── MATERIAL FOR THIS EXERCISE

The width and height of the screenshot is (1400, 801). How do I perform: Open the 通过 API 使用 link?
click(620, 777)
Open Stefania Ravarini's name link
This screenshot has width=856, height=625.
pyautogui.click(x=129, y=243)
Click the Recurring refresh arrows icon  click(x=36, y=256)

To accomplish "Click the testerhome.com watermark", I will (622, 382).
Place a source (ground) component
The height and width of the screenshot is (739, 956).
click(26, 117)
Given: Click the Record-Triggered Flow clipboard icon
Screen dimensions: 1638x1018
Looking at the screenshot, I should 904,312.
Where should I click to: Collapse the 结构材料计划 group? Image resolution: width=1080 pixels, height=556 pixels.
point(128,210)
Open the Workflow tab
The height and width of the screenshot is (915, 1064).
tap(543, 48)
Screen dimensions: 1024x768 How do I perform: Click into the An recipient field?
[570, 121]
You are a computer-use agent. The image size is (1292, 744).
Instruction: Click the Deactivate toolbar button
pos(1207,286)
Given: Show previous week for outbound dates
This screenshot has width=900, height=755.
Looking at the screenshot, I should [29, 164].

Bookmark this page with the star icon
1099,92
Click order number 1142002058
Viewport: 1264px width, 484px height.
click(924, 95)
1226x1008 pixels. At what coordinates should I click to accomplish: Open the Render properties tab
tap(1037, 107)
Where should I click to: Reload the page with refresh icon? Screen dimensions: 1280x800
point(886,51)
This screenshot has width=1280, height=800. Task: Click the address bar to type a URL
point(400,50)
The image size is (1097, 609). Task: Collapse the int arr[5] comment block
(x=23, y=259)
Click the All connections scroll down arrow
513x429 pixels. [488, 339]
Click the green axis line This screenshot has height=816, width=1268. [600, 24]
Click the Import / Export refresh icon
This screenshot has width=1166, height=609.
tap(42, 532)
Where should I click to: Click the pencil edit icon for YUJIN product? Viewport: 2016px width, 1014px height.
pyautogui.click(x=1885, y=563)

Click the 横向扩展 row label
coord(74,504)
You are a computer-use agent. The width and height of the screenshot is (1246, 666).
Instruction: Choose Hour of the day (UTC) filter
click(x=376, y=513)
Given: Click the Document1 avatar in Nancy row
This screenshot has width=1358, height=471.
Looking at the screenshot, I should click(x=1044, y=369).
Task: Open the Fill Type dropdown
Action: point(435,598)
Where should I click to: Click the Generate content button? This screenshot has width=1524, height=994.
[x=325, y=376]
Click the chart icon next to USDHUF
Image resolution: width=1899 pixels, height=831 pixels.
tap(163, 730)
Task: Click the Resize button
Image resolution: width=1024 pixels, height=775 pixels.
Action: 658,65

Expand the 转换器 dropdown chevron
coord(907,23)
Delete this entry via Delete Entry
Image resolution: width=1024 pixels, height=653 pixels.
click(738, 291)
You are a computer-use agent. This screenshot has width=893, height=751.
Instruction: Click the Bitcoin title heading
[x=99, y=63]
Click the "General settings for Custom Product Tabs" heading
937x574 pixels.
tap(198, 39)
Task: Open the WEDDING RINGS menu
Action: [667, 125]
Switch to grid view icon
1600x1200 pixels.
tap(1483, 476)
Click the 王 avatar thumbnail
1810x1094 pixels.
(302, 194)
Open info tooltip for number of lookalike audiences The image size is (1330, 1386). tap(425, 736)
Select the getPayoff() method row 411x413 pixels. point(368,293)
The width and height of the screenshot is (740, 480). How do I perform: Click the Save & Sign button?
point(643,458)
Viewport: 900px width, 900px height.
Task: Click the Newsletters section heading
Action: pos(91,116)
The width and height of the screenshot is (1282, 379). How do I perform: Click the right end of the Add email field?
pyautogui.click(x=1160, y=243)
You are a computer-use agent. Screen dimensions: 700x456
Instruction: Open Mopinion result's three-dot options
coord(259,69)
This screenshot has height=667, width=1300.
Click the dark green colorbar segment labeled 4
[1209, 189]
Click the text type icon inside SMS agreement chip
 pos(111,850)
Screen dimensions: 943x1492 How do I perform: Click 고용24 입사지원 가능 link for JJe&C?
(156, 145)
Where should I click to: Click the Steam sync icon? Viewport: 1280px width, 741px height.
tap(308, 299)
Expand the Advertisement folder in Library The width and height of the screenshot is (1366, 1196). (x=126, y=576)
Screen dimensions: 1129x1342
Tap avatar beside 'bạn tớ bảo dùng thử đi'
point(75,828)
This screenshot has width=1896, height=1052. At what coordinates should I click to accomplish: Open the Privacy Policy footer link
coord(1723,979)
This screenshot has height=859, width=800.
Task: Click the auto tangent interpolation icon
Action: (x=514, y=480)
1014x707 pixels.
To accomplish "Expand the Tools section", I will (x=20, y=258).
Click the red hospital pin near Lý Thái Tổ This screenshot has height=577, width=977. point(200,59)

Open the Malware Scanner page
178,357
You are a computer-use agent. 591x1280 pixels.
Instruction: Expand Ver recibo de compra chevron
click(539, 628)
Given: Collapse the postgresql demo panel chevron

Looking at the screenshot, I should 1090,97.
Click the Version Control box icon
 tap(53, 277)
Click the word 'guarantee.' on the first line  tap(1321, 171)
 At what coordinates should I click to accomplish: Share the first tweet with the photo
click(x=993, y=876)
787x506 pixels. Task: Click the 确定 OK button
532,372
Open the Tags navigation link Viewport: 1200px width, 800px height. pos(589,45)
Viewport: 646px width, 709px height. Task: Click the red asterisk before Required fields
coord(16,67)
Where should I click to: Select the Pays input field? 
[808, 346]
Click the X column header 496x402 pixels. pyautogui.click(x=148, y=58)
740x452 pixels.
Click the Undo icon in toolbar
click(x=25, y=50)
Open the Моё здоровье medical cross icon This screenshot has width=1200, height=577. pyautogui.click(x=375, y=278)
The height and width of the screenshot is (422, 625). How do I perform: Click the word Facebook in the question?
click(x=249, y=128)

────

• WHAT IS BEING ASKED: Return the entries in full, keeping every line exactly as it is.

• SOLUTION FOR THIS TASK:
The width and height of the screenshot is (1400, 801). How do I perform: Open the 通过 API 使用 link?
click(620, 777)
Open Stefania Ravarini's name link
This screenshot has width=856, height=625.
pyautogui.click(x=129, y=243)
Click the Recurring refresh arrows icon  click(x=36, y=256)

To accomplish "Click the testerhome.com watermark", I will (622, 382).
Place a source (ground) component
The height and width of the screenshot is (739, 956).
click(26, 117)
Given: Click the Record-Triggered Flow clipboard icon
Screen dimensions: 1638x1018
Looking at the screenshot, I should 904,312.
Where should I click to: Collapse the 结构材料计划 group? Image resolution: width=1080 pixels, height=556 pixels.
point(128,210)
Open the Workflow tab
The height and width of the screenshot is (915, 1064).
tap(543, 48)
Screen dimensions: 1024x768 How do I perform: Click into the An recipient field?
[570, 121]
You are a computer-use agent. The image size is (1292, 744).
Instruction: Click the Deactivate toolbar button
pos(1207,286)
Given: Show previous week for outbound dates
This screenshot has width=900, height=755.
Looking at the screenshot, I should [29, 164].

Bookmark this page with the star icon
1099,92
Click order number 1142002058
Viewport: 1264px width, 484px height.
click(924, 95)
1226x1008 pixels. At what coordinates should I click to accomplish: Open the Render properties tab
tap(1037, 107)
Where should I click to: Reload the page with refresh icon? Screen dimensions: 1280x800
point(886,51)
This screenshot has width=1280, height=800. Task: Click the address bar to type a URL
point(400,50)
The image size is (1097, 609). Task: Collapse the int arr[5] comment block
(x=23, y=259)
Click the All connections scroll down arrow
513x429 pixels. [488, 339]
Click the green axis line This screenshot has height=816, width=1268. [600, 24]
Click the Import / Export refresh icon
This screenshot has width=1166, height=609.
tap(42, 532)
Where should I click to: Click the pencil edit icon for YUJIN product? Viewport: 2016px width, 1014px height.
pyautogui.click(x=1885, y=563)

Click the 横向扩展 row label
coord(74,504)
You are a computer-use agent. The width and height of the screenshot is (1246, 666).
Instruction: Choose Hour of the day (UTC) filter
click(x=376, y=513)
Given: Click the Document1 avatar in Nancy row
This screenshot has width=1358, height=471.
Looking at the screenshot, I should click(x=1044, y=369).
Task: Open the Fill Type dropdown
Action: point(435,598)
Where should I click to: Click the Generate content button? This screenshot has width=1524, height=994.
[x=325, y=376]
Click the chart icon next to USDHUF
Image resolution: width=1899 pixels, height=831 pixels.
tap(163, 730)
Task: Click the Resize button
Image resolution: width=1024 pixels, height=775 pixels.
Action: 658,65

Expand the 转换器 dropdown chevron
coord(907,23)
Delete this entry via Delete Entry
Image resolution: width=1024 pixels, height=653 pixels.
click(738, 291)
You are a computer-use agent. This screenshot has width=893, height=751.
Instruction: Click the Bitcoin title heading
[x=99, y=63]
Click the "General settings for Custom Product Tabs" heading
937x574 pixels.
tap(198, 39)
Task: Open the WEDDING RINGS menu
Action: [667, 125]
Switch to grid view icon
1600x1200 pixels.
tap(1483, 476)
Click the 王 avatar thumbnail
1810x1094 pixels.
(302, 194)
Open info tooltip for number of lookalike audiences The image size is (1330, 1386). tap(425, 736)
Select the getPayoff() method row 411x413 pixels. point(368,293)
The width and height of the screenshot is (740, 480). How do I perform: Click the Save & Sign button?
point(643,458)
Viewport: 900px width, 900px height.
Task: Click the Newsletters section heading
Action: pos(91,116)
The width and height of the screenshot is (1282, 379). How do I perform: Click the right end of the Add email field?
pyautogui.click(x=1160, y=243)
You are a computer-use agent. Screen dimensions: 700x456
Instruction: Open Mopinion result's three-dot options
coord(259,69)
This screenshot has height=667, width=1300.
Click the dark green colorbar segment labeled 4
[1209, 189]
Click the text type icon inside SMS agreement chip
 pos(111,850)
Screen dimensions: 943x1492 How do I perform: Click 고용24 입사지원 가능 link for JJe&C?
(156, 145)
Where should I click to: Click the Steam sync icon? Viewport: 1280px width, 741px height.
tap(308, 299)
Expand the Advertisement folder in Library The width and height of the screenshot is (1366, 1196). (x=126, y=576)
Screen dimensions: 1129x1342
Tap avatar beside 'bạn tớ bảo dùng thử đi'
point(75,828)
This screenshot has width=1896, height=1052. At what coordinates should I click to accomplish: Open the Privacy Policy footer link
coord(1723,979)
This screenshot has height=859, width=800.
Task: Click the auto tangent interpolation icon
Action: (x=514, y=480)
1014x707 pixels.
To accomplish "Expand the Tools section", I will (x=20, y=258).
Click the red hospital pin near Lý Thái Tổ This screenshot has height=577, width=977. point(200,59)

Open the Malware Scanner page
178,357
You are a computer-use agent. 591x1280 pixels.
Instruction: Expand Ver recibo de compra chevron
click(539, 628)
Given: Collapse the postgresql demo panel chevron

Looking at the screenshot, I should 1090,97.
Click the Version Control box icon
 tap(53, 277)
Click the word 'guarantee.' on the first line  tap(1321, 171)
 At what coordinates should I click to accomplish: Share the first tweet with the photo
click(x=993, y=876)
787x506 pixels. Task: Click the 确定 OK button
532,372
Open the Tags navigation link Viewport: 1200px width, 800px height. pos(589,45)
Viewport: 646px width, 709px height. Task: Click the red asterisk before Required fields
coord(16,67)
Where should I click to: Select the Pays input field? 
[808, 346]
Click the X column header 496x402 pixels. pyautogui.click(x=148, y=58)
740x452 pixels.
Click the Undo icon in toolbar
click(x=25, y=50)
Open the Моё здоровье medical cross icon This screenshot has width=1200, height=577. pyautogui.click(x=375, y=278)
The height and width of the screenshot is (422, 625). How do I perform: Click the word Facebook in the question?
click(x=249, y=128)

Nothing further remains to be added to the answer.